香港教育的弊病千頭萬緒,奇怪的是,一人一句噴口水挑挑剔剔,竟然無一批評美術科(現在好像改稱視覺藝術)的不濟——不去教授基本的藝術史,沒有培養審美觀,像社區中心的暑期興趣班,每堂只管叫學生做做做。更糟糕的是當正學生再世高更、再世米高安哲羅般看待,份份功課都是mission impossible。只怕興趣班多少是個人選擇,不對頭可以缺課,但美術課不能。

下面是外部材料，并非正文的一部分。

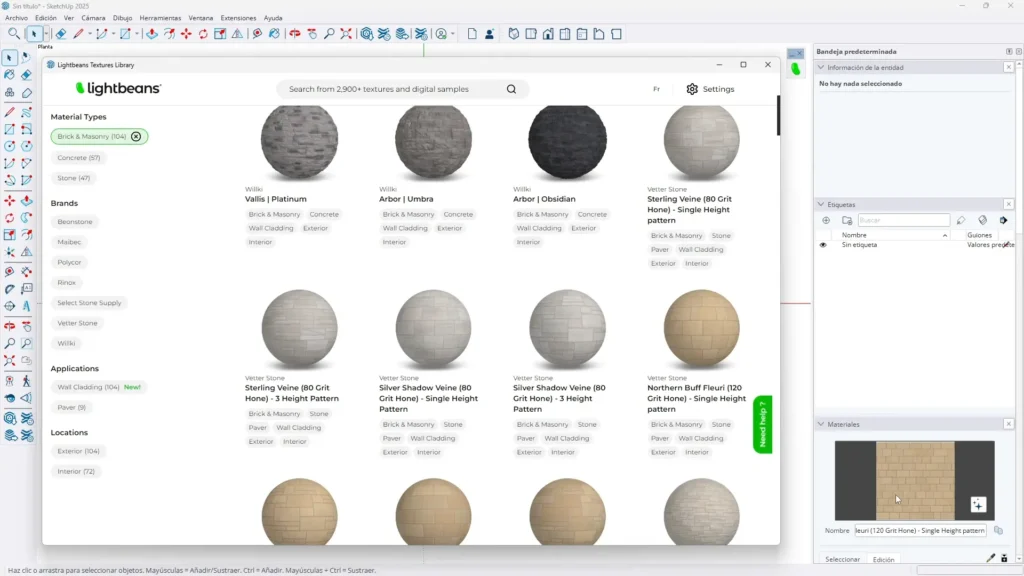Screen dimensions: 1024x576
Task: Reverse sorting with the Nombre column chevron
Action: pyautogui.click(x=945, y=235)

讀小學時不喜歡上美勞堂,一來自問沒有藝術天份,作品有時連自己看來也覺醜陋;另一方面,永遠不知道老師何時會找些高難度勞作要我們做。
叫我畫幅掃描也罷,儘管那時我畫一隻鳥兒也像隻豬,但我起碼交到功課。然而,連續有兩年的中秋節,老師叫只有十歲的我們做一個燈籠,說做得好的會掛在操場展出,是不是太妙想天開呢?她倒說得輕鬆,甚麼也沒有教我們,只是派堆竹篾和玻璃紙。我們這一代過中秋都是煲蠟、玩熒光棒或卡通人物的塑膠燈籠,傳統的楊桃白兔燈籠只是掛在紙紮舖前聊備一格,怎會懂得做?如果做得好,那人恐怕要列入瀕臨絕種的流動文化遺產了。

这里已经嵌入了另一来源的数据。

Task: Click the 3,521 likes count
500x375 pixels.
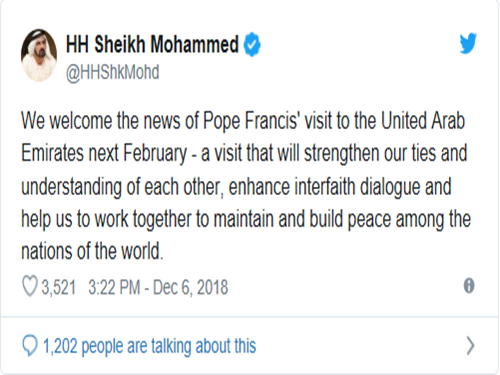Action: (x=59, y=287)

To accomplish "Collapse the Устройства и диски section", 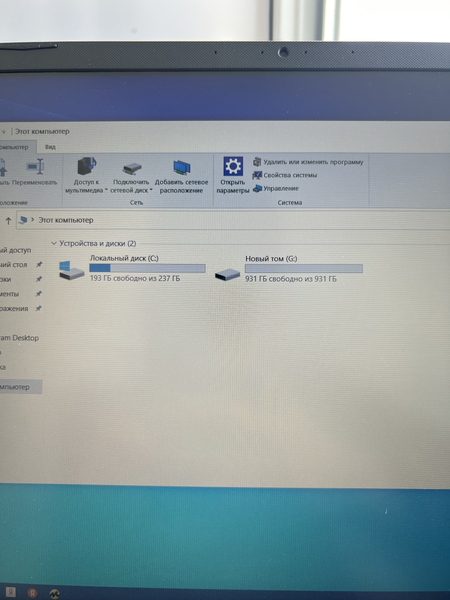I will point(54,243).
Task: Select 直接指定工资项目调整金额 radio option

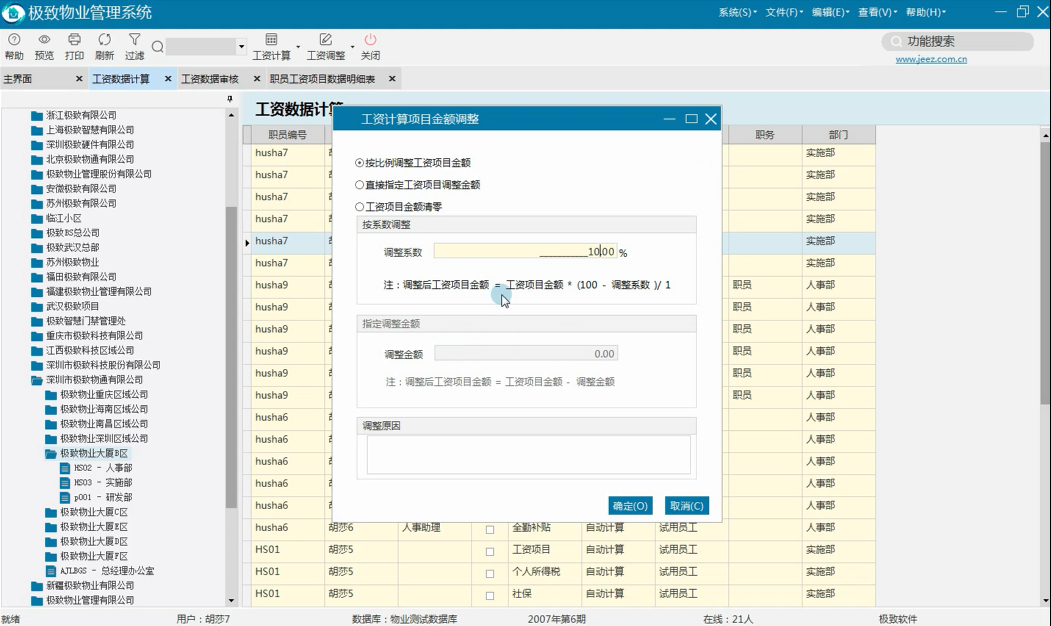Action: pos(360,185)
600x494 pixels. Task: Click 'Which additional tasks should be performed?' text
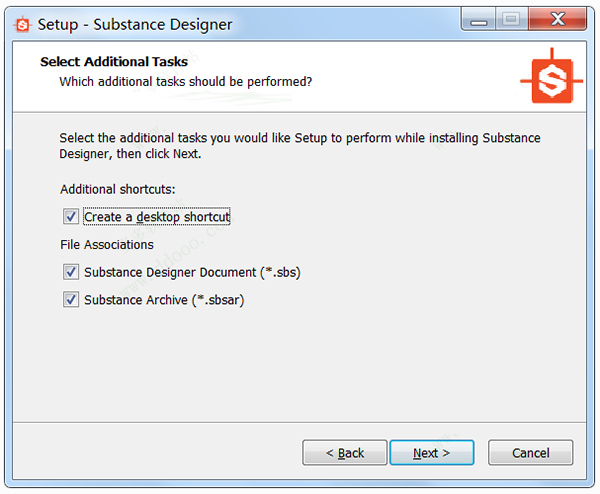[186, 82]
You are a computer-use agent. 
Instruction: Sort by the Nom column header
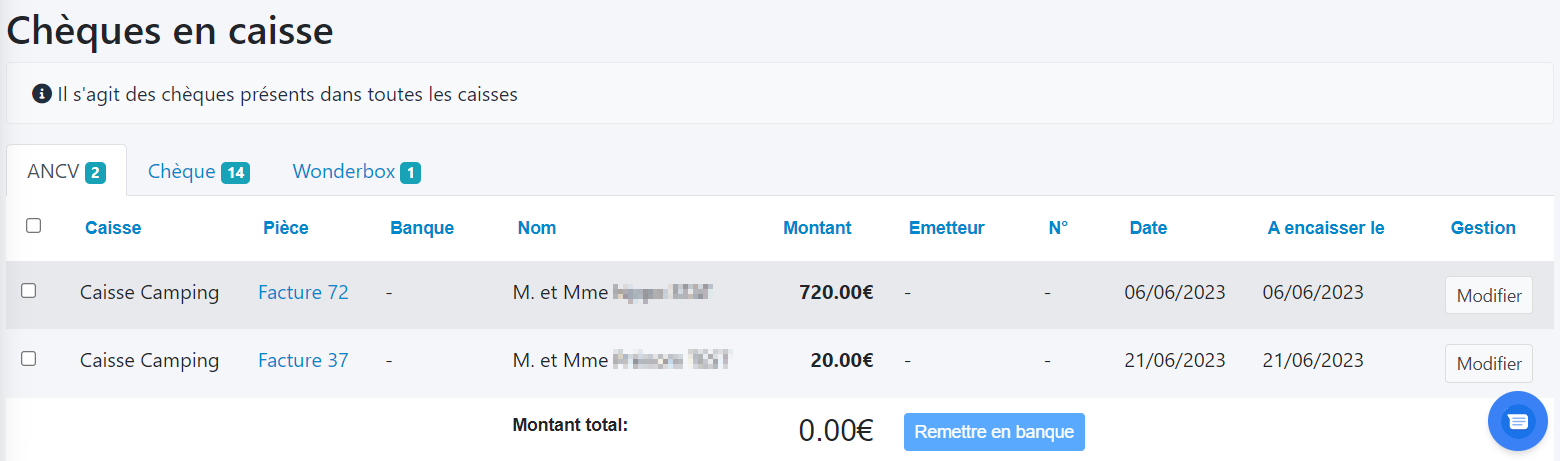coord(537,228)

我不着緊掛在操場的虛榮,而是我根本不會做,於是回家向家人求救。幸好父親有雙巧手,花了大半天紮了個星星形狀的,第二年則整了三菱的logo來,我在旁邊只有看的份兒。到交給老師那天,老師沒有懷疑我有否「請槍」,只是一味點頭讚好,更掛在操場。有不少像我一樣平時做勞作笨手笨腳的同學,這次交出來的燈籠都好得出奇,不問可知,大家都是同道中人。
我不大相信掛大堆燈籠出來是要應應節,鼓勵學生創作那麼簡單,說穿了,是要令外人(特別是家長)望到掛滿燈籠的操場,覺得這間學校「有做嘢」。可是,所掛的偏偏出自家長之手,那又有甚麼意義呢?
之所以勾起不堪回首的往事,緣自近日行過地鐵站大堂,望見大堆燈籠高高掛,仔細一看,原來是一班幼稚園學生(請留意,是幼稚園!)的作品,當中不知折磨了父母們多少個不眠的晚上——或者早就應該改口叫「親子活動」吧。